Le 10 Janvier dernier, la BCE a décidé, comme au mois de décembre, de laisser son taux directeur inchangé. Ainsi, entre le ralentissement économique et les risques inflationnistes, Francfort a choisi la prudence.
A l’inverse, la Fed devrait mettre de côté ses appréhensions sur l’inflation pour ramener progressivement son taux de 4,25 à 2,25% afin d’éviter la récession, certes modérée selon les prévisionnistes, qui devrait toucher l’économie américaine mais aussi probablement l’économie japonaise du fait de la faible consommation. Cette baisse des taux outre-atlantique devrait être conjuguée avec d’autres mesures, dont un crédit d’impôt et la baisse de la retenue à la source sur les salaires, qui seront annoncées par le président Bush lors de son discours sur l’état de l’Union.
Bien que la Fed semble focaliser sur la croissance, le risque inflationniste, certes exagéré à Francfort, n’en demeure pas moins certain. Pour preuve, la hausse du prix de l’or. Mardi 8 Janvier, le cours de l’once a frôlé un sommet historique de 900 dollars. Depuis août, le cours de l’once a crû de 35%, principalement à cause de la baisse des taux aux Etats-Unis et outre-manche qui pourraient accentuer les tensions inflationnistes. Contrairement à l’or noir, l’or est généralement signe de crainte monétaire. Les investisseurs, n’ayant plus confiance dans le marché obligataire, voient en lui l’ultime rempart contre l’inflation. Depuis le dernier pic de 1980, les investisseurs avaient généralement retrouvé confiance dans la capacité des banques centrales à garder les prix sous contrôle.
Cependant, les autorités britannique et américaine semblent pour le moment plus préoccupées par la croissance que par le maintien de la stabilité des prix ce qui justifie les craintes des investisseurs. De son côté, la BCE redoute les effets de second tour, c’est-à-dire un emballement des prix nourris par les salaires, alors que débutent en Allemagne les négociations salariales pour les fonctionnaires et les communes avec des syndicats très offensifs, réclamant jusqu’à 8% d’augmentation. La BCE a déjà mis en garde contre une indexation des salaires sur les prix alors que la hausse des prix de l’énergie et des produits agricoles a provoqué un regain d’inflation. Selon les analystes, Francfort devrait pouvoir tolérer un ou deux semestres en dessous du potentiel pour atténuer l’inflation avant de commencer une baisse des taux.

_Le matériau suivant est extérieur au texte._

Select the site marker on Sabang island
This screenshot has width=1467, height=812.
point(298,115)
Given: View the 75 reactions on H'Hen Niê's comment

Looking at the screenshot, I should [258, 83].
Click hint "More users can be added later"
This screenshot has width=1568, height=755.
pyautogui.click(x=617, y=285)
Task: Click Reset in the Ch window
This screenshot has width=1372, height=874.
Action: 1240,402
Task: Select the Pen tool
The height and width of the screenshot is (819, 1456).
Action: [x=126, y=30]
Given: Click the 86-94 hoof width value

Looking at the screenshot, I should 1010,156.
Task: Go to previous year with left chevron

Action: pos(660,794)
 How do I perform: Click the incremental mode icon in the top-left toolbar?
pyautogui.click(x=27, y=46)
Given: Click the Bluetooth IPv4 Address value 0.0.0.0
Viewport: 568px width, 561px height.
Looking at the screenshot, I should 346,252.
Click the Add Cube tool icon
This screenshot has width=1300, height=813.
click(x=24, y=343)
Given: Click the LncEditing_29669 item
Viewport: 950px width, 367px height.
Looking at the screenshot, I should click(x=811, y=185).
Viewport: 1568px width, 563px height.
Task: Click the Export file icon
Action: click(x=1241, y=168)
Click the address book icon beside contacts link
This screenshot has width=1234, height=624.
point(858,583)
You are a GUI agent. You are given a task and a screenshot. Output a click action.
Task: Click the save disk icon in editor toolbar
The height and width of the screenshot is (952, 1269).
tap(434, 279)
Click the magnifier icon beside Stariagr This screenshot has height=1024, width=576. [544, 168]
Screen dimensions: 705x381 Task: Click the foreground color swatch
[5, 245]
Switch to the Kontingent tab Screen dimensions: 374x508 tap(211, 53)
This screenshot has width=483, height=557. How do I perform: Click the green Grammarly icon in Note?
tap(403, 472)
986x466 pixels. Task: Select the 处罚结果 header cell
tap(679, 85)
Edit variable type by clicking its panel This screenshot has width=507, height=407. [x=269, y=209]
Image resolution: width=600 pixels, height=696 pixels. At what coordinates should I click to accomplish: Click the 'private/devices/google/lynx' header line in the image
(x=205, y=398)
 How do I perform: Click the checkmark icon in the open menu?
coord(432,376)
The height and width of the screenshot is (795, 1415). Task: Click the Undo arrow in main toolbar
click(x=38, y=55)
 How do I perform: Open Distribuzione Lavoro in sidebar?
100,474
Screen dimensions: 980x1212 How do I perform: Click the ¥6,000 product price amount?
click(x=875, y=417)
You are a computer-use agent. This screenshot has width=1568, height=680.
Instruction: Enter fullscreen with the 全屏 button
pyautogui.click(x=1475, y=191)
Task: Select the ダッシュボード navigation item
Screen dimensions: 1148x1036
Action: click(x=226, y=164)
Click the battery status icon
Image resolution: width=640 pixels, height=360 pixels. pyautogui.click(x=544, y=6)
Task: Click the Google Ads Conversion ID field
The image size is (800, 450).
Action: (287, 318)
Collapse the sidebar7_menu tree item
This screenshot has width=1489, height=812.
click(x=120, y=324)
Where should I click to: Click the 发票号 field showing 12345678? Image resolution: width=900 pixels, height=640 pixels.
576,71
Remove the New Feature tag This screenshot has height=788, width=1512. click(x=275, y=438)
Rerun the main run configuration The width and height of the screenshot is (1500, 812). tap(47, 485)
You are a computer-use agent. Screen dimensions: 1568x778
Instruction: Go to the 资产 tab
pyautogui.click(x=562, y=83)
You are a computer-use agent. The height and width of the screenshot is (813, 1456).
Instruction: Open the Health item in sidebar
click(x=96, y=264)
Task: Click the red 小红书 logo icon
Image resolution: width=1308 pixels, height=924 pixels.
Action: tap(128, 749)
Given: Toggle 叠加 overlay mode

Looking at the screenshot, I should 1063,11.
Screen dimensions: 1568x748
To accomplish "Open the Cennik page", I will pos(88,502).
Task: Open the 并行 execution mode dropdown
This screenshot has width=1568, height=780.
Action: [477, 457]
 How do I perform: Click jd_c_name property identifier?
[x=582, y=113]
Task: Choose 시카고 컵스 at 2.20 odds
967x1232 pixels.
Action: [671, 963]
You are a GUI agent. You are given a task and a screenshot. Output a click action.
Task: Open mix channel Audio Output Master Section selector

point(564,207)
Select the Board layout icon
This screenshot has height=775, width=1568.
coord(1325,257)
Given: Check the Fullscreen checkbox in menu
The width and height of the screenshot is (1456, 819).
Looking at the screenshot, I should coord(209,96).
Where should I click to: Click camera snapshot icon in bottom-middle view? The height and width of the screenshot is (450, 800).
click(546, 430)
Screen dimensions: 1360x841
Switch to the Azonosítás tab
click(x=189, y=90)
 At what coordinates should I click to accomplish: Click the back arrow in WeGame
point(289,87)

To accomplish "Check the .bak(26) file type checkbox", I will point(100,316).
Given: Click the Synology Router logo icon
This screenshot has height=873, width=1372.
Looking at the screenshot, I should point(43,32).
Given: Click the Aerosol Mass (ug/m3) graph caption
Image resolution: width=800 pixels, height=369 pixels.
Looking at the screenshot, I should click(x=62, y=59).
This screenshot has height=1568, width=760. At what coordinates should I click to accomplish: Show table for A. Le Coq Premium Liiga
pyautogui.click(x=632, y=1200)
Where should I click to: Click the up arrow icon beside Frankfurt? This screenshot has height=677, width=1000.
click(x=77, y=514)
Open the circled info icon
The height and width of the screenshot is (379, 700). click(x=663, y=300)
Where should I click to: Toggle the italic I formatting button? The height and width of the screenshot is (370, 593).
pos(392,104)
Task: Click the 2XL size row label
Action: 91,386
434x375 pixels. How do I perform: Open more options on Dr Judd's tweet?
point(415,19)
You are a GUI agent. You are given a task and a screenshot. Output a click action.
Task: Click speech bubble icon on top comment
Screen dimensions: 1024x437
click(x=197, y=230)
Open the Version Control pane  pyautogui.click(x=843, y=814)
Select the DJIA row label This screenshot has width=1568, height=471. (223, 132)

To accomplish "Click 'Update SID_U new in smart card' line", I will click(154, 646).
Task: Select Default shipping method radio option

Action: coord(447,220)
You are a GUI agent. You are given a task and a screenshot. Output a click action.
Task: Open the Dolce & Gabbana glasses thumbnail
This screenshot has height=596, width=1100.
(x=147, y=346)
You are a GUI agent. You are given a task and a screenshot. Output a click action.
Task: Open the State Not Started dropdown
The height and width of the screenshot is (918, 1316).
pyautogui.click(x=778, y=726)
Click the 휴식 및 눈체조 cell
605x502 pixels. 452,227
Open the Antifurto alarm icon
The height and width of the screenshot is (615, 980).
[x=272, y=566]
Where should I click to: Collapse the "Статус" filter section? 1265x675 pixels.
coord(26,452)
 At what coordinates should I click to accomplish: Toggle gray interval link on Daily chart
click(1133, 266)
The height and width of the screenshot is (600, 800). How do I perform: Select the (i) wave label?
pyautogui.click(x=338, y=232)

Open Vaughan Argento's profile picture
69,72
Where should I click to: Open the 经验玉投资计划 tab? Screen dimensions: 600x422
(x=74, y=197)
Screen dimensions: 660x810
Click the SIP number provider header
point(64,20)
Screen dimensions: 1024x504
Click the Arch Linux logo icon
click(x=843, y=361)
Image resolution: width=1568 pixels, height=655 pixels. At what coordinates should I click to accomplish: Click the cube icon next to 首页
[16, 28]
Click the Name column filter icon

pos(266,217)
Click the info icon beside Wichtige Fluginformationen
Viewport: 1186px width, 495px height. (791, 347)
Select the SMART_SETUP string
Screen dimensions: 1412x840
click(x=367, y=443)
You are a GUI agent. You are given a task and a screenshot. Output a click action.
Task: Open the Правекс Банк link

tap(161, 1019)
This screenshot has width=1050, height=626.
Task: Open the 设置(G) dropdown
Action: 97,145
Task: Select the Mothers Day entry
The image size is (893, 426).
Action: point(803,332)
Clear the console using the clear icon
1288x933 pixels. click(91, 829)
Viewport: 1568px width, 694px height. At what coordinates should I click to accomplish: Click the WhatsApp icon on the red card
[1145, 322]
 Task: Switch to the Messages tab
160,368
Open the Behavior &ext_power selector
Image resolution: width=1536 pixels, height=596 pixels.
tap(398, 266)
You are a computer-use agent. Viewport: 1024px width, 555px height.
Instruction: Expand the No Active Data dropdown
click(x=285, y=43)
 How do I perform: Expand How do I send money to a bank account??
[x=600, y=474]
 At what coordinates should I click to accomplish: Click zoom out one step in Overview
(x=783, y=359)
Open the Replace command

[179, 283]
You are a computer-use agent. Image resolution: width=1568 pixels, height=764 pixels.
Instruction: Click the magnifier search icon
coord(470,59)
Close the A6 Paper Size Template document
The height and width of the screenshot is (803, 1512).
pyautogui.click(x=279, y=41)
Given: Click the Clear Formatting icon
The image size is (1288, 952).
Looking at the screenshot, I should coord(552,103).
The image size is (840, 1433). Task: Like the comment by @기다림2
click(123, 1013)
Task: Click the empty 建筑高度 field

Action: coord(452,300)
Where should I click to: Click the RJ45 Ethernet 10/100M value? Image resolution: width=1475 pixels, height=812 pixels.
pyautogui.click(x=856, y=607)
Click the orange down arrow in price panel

Pour l’instant, le ralentissement de la croissance et le recul de la confiance lui interdisent de relever ses taux et l’accélération de l’inflation, qui a atteint 3,1% sur un an dans la zone euro en décembre, soit son plus haut niveau depuis six ans et demi, l’empêche de baisser le prix de l’argent comme le suggèrent les gouvernements inquiets de la langueur de leurs économies et du mécontentement de leurs électeurs.